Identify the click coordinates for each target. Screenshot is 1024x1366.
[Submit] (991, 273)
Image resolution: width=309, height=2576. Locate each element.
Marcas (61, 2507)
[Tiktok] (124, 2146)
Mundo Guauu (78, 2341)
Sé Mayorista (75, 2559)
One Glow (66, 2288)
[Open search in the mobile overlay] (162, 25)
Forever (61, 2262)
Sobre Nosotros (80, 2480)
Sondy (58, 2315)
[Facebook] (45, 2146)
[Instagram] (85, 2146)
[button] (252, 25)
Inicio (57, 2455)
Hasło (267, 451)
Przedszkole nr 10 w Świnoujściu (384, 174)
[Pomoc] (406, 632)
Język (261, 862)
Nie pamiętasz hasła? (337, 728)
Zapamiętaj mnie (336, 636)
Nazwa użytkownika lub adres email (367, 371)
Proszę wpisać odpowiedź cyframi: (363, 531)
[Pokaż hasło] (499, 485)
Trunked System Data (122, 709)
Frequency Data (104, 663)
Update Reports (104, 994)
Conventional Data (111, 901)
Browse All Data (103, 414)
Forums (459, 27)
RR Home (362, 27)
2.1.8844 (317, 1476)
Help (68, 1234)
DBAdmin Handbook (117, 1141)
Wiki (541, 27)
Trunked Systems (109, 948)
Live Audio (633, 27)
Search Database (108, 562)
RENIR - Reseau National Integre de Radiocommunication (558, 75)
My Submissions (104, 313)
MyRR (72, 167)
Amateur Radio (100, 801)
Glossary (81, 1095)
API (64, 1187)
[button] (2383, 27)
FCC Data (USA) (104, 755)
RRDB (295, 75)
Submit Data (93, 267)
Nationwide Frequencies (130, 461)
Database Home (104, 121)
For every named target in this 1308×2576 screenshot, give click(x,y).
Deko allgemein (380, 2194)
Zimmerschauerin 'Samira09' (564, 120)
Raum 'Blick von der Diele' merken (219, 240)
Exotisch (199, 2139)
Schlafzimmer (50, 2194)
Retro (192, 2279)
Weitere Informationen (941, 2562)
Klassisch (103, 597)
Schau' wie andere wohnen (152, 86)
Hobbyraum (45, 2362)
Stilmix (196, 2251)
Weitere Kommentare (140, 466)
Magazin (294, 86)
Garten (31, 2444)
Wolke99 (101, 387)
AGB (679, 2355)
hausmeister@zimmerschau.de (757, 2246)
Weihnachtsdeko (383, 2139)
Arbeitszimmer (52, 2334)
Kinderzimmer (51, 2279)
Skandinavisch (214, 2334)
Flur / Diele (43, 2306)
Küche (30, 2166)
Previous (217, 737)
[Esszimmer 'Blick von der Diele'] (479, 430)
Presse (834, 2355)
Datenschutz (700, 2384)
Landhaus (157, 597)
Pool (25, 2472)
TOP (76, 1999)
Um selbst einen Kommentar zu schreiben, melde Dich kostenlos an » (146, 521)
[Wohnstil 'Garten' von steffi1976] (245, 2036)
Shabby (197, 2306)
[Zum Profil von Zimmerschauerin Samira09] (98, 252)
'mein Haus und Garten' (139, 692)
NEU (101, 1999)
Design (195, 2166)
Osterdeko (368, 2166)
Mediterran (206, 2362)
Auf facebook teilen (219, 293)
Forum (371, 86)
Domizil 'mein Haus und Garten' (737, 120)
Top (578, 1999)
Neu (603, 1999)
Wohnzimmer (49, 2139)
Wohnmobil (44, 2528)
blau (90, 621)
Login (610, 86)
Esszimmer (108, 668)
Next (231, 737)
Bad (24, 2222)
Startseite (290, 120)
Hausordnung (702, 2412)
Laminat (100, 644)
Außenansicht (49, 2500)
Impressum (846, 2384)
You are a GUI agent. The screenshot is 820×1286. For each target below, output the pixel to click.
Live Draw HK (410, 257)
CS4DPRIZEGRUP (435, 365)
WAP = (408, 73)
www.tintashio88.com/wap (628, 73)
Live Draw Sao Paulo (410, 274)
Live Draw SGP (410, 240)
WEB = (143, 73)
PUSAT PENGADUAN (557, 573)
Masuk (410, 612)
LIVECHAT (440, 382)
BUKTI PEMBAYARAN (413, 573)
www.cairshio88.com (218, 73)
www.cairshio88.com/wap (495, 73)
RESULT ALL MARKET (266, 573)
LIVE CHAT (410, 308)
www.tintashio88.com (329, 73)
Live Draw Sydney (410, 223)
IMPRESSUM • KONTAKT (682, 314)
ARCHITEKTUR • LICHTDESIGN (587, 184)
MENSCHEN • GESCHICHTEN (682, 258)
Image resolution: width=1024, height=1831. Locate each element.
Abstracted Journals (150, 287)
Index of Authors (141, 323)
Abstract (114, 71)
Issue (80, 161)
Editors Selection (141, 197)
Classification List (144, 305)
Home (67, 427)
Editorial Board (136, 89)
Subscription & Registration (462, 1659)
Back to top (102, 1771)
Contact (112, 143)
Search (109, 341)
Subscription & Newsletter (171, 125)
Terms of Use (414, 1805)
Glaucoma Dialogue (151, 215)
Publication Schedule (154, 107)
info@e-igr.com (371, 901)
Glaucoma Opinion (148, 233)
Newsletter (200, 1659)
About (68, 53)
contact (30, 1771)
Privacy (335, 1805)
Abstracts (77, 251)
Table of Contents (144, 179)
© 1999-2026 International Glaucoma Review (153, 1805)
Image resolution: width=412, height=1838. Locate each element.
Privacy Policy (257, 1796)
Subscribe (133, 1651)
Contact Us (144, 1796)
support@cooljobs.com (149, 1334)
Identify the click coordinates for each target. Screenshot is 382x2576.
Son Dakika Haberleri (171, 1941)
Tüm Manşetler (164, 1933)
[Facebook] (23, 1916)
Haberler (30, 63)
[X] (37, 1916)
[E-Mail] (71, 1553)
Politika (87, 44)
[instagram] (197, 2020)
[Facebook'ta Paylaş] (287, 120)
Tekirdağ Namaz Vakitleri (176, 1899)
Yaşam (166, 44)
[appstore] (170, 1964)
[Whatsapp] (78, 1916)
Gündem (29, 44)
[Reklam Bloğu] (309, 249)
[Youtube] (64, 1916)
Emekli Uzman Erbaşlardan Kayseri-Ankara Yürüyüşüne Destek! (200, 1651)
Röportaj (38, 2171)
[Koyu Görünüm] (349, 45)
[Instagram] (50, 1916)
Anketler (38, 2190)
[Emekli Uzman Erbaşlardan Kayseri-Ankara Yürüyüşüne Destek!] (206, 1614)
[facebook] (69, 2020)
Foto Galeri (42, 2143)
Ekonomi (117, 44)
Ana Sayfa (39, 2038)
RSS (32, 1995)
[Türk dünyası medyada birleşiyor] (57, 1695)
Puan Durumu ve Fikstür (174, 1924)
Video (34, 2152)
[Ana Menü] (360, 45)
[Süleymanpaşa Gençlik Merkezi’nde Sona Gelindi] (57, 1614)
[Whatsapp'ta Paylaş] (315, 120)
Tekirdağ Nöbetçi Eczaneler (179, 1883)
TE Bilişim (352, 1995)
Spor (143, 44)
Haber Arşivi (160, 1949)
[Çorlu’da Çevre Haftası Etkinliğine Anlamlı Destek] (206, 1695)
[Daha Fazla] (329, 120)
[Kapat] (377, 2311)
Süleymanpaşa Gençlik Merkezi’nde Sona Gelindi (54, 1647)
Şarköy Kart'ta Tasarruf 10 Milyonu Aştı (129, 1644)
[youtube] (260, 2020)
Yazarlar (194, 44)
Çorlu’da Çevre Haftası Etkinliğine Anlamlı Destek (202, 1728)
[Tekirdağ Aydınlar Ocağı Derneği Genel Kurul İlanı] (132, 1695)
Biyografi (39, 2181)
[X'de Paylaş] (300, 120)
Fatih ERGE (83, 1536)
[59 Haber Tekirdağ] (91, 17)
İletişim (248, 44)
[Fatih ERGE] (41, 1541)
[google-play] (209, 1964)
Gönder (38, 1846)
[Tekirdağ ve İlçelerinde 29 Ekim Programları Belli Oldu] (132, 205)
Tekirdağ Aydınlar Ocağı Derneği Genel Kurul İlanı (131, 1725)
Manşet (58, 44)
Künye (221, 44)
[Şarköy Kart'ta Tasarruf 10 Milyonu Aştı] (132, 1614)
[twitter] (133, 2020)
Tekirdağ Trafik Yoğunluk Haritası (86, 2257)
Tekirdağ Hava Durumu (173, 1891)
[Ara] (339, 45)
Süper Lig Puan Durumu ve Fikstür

--------------------------------------------------

The response should hold exactly the lines starting at the line with "Çorlu’da Çevre Haftası Etkinliğine Anlamlı Destek (202, 1728)" and ending at the line with "Manşet (58, 44)", and no other line of the material above.

◆ **Result for this exercise**:
Çorlu’da Çevre Haftası Etkinliğine Anlamlı Destek (202, 1728)
[Tekirdağ Aydınlar Ocağı Derneği Genel Kurul İlanı] (132, 1695)
Biyografi (39, 2181)
[X'de Paylaş] (300, 120)
Fatih ERGE (83, 1536)
[59 Haber Tekirdağ] (91, 17)
İletişim (248, 44)
[Fatih ERGE] (41, 1541)
[google-play] (209, 1964)
Gönder (38, 1846)
[Tekirdağ ve İlçelerinde 29 Ekim Programları Belli Oldu] (132, 205)
Tekirdağ Aydınlar Ocağı Derneği Genel Kurul İlanı (131, 1725)
Manşet (58, 44)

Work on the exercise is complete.